Street youth and social networks in northern Tanzania

Last Friday I presented at the RGS-IBG post-graduate mid-term conference. It was fantastic to see so many varied presentations from across the geography discipline. I came home with many fascinating accounts of research ranging from food banks, dance and space to the the geopolitical vision of Cecil Rhodes. The delegates engaged really well with all the speakers and it was a very supportive environment.

One of the challenges of the conference was that there were so many great sessions running parallel, that it was impossible to attend all of the sessions and presentations that interested you. For this purpose, I have published the notes from my presentation below. I'm keen to keep this an open dialogue, so if you have questions in addition to those below, please feel free to add them to the comment box!


My research is investigating the lives and relationships of street-connected children in northern Tanzania using grounded theory methodology. I am partnered with a UK-based charity called StreetInvest who trains street workers - more commonly known in the UK as detached youth-workers - to effectively listen to, understand and assist street-connected children. My research aim was to understand the role of relationships in street-connected children's lives and how the street worker relationship fits into this broader network of relationships.
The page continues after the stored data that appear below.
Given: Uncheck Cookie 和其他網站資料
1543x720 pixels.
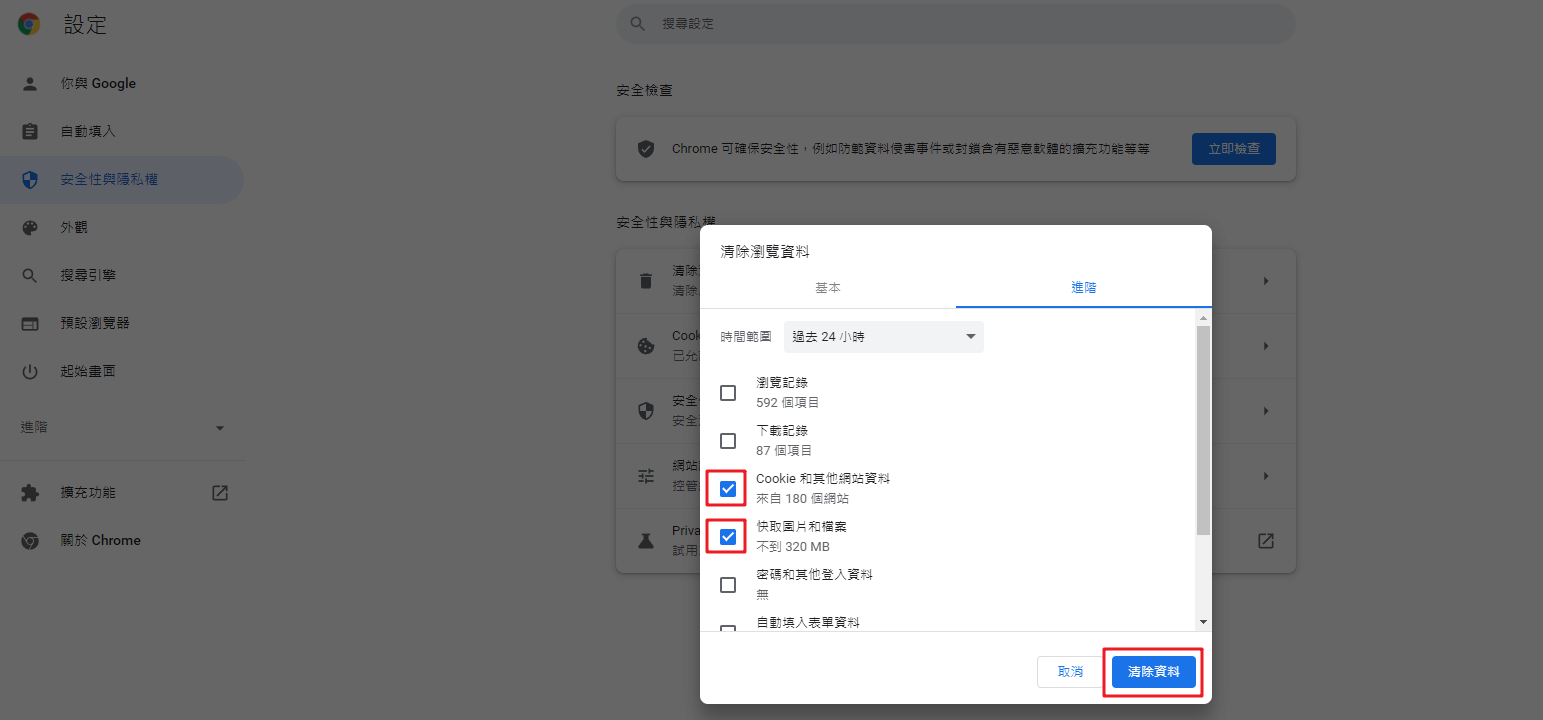Looking at the screenshot, I should (x=727, y=489).
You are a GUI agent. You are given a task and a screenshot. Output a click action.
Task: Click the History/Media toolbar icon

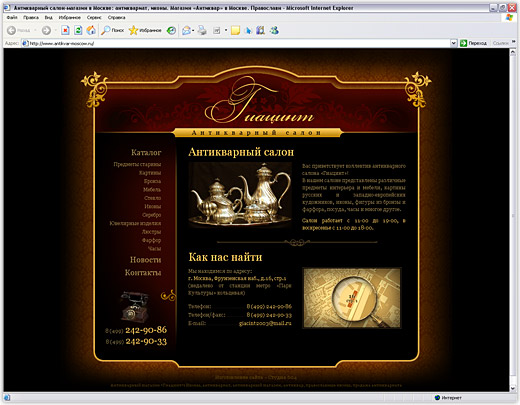[171, 30]
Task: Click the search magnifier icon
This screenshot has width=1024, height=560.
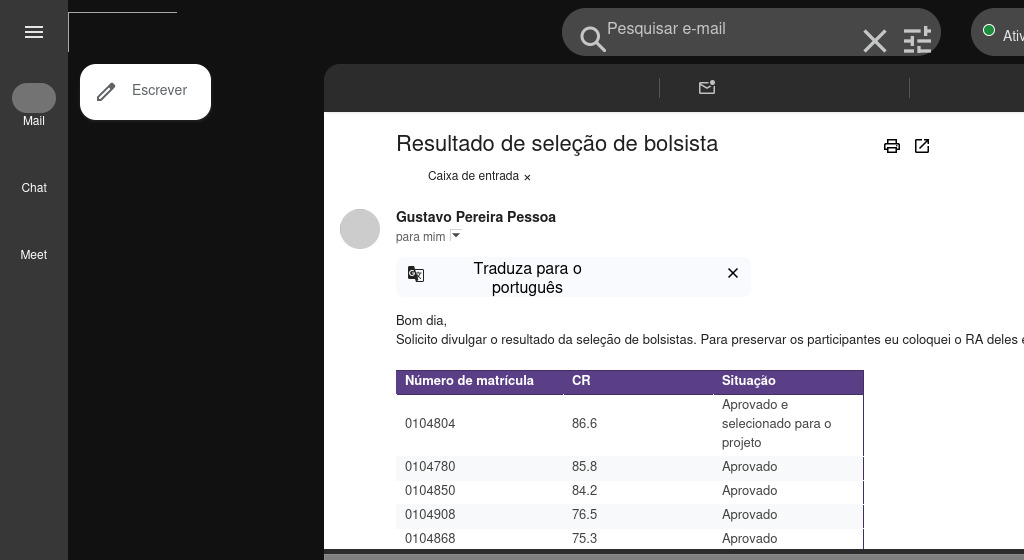Action: [593, 40]
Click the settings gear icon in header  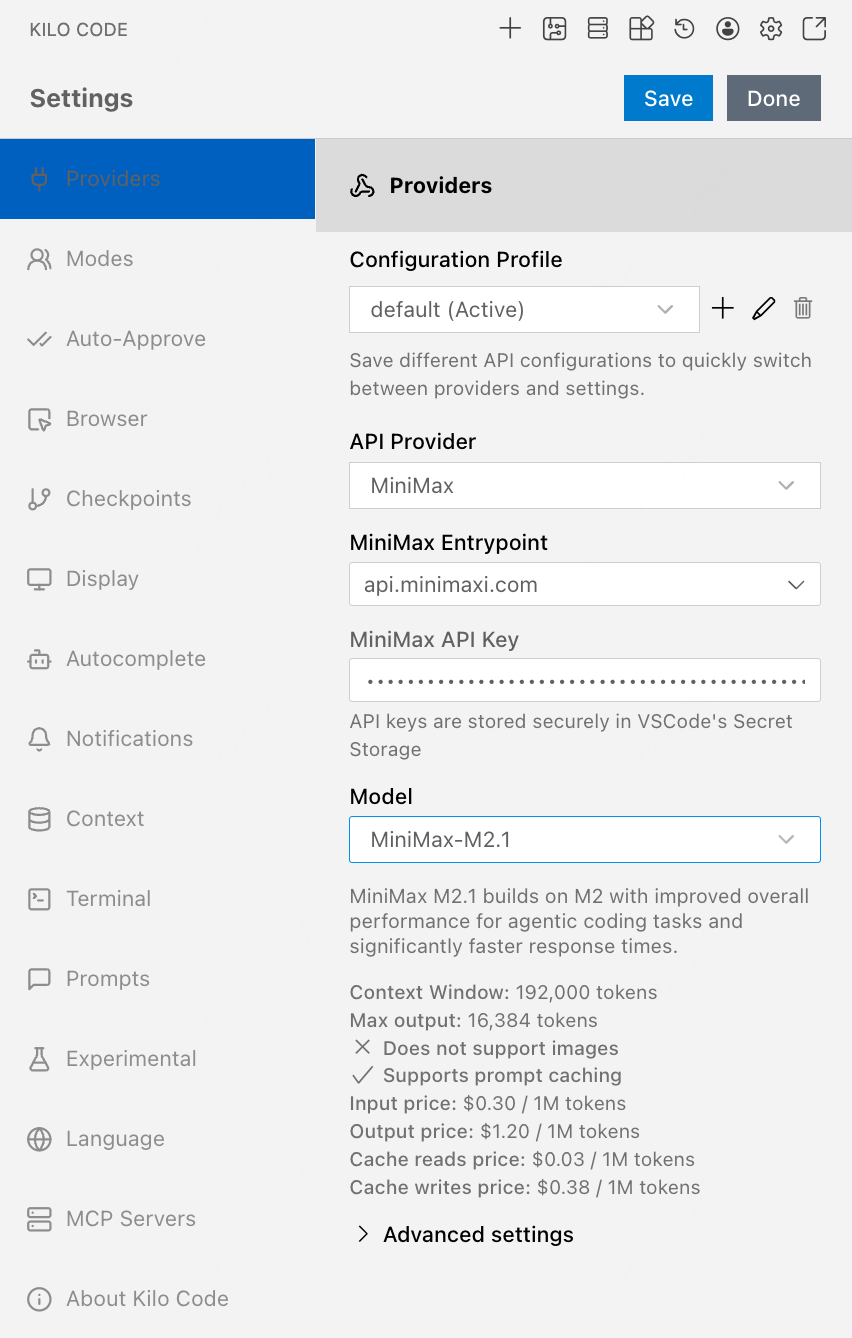tap(771, 29)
Methodology and background

I spent a total of 8 months in the field over two visits and conducted 25 individual and group interviews with 55 street connected children and young people, former street-connected children who are now adults, community members and practitioners. I conducted the research through a process of induction and deduction. Briefly analysing each interview before developing questions for the next interview. With grounded theory methodology, the purpose is not to collect data to produce findings that are representative of the whole population, but instead to build theory through a cycle of theoretical sampling and concurrent analysis and memoing. Later when categories are produced through analysis, theoretical coding is used to understand the relationships between themes that emerge in the data.

Interviews were conducted with children and youth who identified as street-connected children, aged between the ages of 11 and 23, with a median age of 17. However, it is worth noting that knowledge of age is fairly sketchy in this part of the world and so these ages should be viewed as indicative rather than absolute. We also interviewed community members, adults who formerly lived on the street and practitioners who work with street-connected children. 

Interviews with children were carried out most often in the evening by use of voice recorder and with semi-structured interview questions. The research assistants were trained in active listening and open questioning, and told that the main priority was to make the children feel listened to and to seek to understand what they were saying rather than keeping to a strict question order. In return for participating in an interview, we bought the research participants dinner.

There was only one street-connected girl in our sample, and she returned to her grandmother in the evening. Other than this, we did not come across girls living on the street. Research from other countries do include girls living on the street, and so the absence of girls in the field area may relate to cultural attitudes towards girls. Some of the participants told us that if girls wanted to leave home, they would more often get married or end up working as house help.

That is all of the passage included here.